Consigne 1: Dans l'extrait sur le procès de Mazan, qui a fondé l'association « M'endors pas » ?
Consigne 2: Recopiez à l'identique le passage de l'extrait sur le procès de Mazan allant de « Procès de Mazan : le » jusqu'à « désigner comme coupables. » inclus.

------ Extrait du document

Des faits qui touchent tous les aspects du viol

Mais le procès révèle bien plus encore sur notre société et la culture du viol, et il permet d’aborder le viol dans quasiment tous ses aspects. Notamment, avec la question de la soumission chimique, qui était jusque-là confinée aux viols en soirées à l’aide de GHB, et qui s’est élargie portée par l’association « M’endors pas », fondée par Caroline Darian, la fille de Gisèle. Ici, l’utilisation d’anxiolytiques montre bien comment des médicaments prescrits peuvent être utilisés pour commettre des violences. 

Avec la question également de la connivence entre agresseurs, puisque Dominique Pelicot a aidé d’autres hommes à mettre en place le même procédé, mais qu’il a aussi bénéficié du silence complice de centaines d’hommes qu’il a contactés. 

Mais aussi avec la question de l’inceste et des violences intrafamiliales, puisque Dominique Pelicot avait drogué et photographié sa fille Caroline. Pourtant le doute subsiste encore aujourd’hui sur des faits de violences sexuelles à son encontre. 

Celle encore de la pédocriminalité puisque plusieurs des accusés conservaient des contenus pédopornographiques sur leurs ordinateurs. 

La question, une fois de plus, du consentement et de l’autonomie des femmes sur leur corps, de nombreux accusés expliquant que puisque le mari était d’accord il ne s’agissait donc pas de viol…

Enfin, celle aussi du sentiment d’impunité des hommes, qui, même devant des preuves matérielles telles que celles qui sont présentes à Mazan, continuent de nier les faits encore et toujours. 

Procès de Mazan : le procès du viol en tant que fait social

Le viol est un crime exceptionnel, il bénéficie d’un traitement à part consistant à aller chercher d’abord et avant tout la responsabilité du côté de la victime. Les femmes sont sans cesse soupçonnées d’être la cause du viol qu’elles ont subi, on les suppose vénales et vengeresses. Si elles sont racisées, la fétichisation et l’animalisation finiront de les désigner comme coupables.

------------
------ Données à examiner

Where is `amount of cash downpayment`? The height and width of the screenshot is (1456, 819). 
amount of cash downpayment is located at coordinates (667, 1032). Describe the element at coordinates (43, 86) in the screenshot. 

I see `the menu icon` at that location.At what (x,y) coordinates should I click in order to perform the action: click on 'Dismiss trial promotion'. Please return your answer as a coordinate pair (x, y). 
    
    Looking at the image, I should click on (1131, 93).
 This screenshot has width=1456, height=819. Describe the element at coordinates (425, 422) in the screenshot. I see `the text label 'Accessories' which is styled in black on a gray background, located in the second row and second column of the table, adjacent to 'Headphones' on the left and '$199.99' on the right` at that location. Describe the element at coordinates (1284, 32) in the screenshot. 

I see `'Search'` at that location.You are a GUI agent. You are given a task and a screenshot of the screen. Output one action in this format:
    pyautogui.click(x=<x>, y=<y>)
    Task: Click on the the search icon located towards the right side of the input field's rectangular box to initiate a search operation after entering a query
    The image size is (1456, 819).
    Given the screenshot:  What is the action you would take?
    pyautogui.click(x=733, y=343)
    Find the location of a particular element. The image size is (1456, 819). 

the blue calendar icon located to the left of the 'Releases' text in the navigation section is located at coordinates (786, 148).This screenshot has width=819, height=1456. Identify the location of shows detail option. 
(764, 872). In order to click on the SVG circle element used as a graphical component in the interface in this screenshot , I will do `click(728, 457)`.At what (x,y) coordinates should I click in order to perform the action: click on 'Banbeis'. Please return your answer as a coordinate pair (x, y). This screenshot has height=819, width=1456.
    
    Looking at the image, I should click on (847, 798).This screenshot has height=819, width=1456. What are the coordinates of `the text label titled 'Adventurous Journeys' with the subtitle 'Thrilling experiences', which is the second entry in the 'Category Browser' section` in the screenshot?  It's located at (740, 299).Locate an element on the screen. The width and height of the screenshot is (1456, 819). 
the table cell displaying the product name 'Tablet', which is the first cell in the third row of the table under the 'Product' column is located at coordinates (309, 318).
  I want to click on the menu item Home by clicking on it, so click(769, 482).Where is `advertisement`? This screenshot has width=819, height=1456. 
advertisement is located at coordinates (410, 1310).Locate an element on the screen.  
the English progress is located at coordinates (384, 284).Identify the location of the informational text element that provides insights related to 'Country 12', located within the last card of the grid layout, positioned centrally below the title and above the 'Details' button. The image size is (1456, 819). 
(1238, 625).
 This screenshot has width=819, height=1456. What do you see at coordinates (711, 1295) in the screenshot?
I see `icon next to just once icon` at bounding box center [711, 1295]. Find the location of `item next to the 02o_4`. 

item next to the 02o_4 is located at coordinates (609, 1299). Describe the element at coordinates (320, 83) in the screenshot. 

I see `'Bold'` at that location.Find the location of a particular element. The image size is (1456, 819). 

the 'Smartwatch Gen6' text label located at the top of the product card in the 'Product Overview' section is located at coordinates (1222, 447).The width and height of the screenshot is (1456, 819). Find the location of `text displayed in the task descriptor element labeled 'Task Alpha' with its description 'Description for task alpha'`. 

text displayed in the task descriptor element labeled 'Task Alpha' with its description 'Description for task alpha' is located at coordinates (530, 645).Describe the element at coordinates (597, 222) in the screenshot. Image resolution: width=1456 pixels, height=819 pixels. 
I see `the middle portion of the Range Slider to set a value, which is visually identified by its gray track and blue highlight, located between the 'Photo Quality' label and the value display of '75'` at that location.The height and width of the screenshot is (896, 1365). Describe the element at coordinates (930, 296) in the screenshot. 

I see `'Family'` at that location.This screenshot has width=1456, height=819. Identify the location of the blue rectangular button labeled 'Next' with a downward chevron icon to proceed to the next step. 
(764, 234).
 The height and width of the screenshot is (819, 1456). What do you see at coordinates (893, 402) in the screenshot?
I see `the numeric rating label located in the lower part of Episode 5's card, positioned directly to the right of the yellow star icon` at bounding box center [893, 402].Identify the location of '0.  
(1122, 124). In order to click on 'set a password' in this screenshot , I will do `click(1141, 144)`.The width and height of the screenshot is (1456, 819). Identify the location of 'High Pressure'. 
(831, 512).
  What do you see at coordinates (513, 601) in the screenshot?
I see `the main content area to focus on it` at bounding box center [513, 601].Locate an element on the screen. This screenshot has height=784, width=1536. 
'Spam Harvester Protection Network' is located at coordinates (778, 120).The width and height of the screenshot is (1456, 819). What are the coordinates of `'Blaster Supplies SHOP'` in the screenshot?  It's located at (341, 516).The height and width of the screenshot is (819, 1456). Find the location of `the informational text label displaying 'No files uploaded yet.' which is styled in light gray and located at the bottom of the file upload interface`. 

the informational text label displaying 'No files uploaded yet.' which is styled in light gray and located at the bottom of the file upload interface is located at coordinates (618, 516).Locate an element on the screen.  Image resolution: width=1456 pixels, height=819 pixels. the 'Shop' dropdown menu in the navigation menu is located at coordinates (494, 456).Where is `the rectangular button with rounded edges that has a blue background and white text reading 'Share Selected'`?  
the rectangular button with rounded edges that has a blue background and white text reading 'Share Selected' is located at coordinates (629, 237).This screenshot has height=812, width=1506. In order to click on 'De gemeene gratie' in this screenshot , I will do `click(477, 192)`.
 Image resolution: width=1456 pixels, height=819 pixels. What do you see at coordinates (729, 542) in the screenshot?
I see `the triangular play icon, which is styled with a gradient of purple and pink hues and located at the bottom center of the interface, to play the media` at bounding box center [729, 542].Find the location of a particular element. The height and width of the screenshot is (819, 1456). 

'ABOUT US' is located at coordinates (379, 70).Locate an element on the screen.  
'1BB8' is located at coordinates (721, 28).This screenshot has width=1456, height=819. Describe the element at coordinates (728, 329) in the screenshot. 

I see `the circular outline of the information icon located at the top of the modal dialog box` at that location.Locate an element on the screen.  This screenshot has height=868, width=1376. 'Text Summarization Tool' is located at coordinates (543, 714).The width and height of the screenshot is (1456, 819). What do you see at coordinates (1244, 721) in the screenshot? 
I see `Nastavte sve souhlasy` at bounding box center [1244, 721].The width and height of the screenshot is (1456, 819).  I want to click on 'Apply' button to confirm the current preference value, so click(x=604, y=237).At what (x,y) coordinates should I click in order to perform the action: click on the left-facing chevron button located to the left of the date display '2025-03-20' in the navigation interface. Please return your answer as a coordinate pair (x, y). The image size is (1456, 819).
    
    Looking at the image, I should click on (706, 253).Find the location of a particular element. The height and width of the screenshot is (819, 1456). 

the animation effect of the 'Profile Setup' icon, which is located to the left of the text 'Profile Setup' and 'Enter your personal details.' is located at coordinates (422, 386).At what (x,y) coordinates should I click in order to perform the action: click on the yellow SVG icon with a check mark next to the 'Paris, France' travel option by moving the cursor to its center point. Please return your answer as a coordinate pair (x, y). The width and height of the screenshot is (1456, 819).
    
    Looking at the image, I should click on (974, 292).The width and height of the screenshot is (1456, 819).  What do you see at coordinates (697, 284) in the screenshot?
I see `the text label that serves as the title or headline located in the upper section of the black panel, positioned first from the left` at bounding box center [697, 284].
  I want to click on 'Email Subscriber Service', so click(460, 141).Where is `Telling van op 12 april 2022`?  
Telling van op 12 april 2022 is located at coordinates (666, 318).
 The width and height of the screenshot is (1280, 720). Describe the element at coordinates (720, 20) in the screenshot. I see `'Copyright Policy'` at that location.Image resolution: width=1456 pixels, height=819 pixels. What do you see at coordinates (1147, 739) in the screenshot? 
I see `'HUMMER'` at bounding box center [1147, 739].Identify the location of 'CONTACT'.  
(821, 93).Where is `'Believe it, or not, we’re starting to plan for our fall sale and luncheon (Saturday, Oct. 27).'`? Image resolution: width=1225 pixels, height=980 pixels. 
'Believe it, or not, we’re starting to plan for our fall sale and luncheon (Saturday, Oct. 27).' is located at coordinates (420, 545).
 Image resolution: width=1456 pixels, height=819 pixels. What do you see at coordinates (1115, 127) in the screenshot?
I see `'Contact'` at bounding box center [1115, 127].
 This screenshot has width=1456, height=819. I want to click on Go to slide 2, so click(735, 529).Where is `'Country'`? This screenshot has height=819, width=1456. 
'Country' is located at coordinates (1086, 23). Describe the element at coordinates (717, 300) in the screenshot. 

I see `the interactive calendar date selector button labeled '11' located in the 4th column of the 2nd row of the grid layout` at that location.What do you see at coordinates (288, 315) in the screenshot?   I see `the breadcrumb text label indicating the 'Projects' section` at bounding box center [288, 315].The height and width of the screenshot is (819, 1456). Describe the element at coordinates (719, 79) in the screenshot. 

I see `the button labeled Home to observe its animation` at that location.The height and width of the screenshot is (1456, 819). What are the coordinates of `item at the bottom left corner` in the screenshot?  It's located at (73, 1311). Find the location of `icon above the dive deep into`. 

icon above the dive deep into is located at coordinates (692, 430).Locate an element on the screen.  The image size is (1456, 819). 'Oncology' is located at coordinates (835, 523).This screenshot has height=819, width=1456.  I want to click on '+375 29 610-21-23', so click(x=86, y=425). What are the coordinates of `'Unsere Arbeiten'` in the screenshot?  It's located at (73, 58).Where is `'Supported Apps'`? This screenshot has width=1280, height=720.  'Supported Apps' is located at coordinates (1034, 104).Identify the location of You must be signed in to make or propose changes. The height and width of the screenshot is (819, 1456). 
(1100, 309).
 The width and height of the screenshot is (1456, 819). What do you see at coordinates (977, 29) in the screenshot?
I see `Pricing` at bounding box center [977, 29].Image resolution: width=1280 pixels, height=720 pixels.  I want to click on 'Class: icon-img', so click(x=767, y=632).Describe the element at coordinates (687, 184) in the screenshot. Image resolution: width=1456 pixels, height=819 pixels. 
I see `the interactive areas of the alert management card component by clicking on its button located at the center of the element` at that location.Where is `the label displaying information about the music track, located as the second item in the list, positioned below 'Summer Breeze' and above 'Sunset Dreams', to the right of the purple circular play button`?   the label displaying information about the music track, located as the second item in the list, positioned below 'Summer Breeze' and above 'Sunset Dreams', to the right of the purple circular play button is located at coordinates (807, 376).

------------

Réponse 1: Caroline Darian, la fille de Gisèle.

Réponse 2:
Procès de Mazan : le procès du viol en tant que fait social

Le viol est un crime exceptionnel, il bénéficie d’un traitement à part consistant à aller chercher d’abord et avant tout la responsabilité du côté de la victime. Les femmes sont sans cesse soupçonnées d’être la cause du viol qu’elles ont subi, on les suppose vénales et vengeresses. Si elles sont racisées, la fétichisation et l’animalisation finiront de les désigner comme coupables.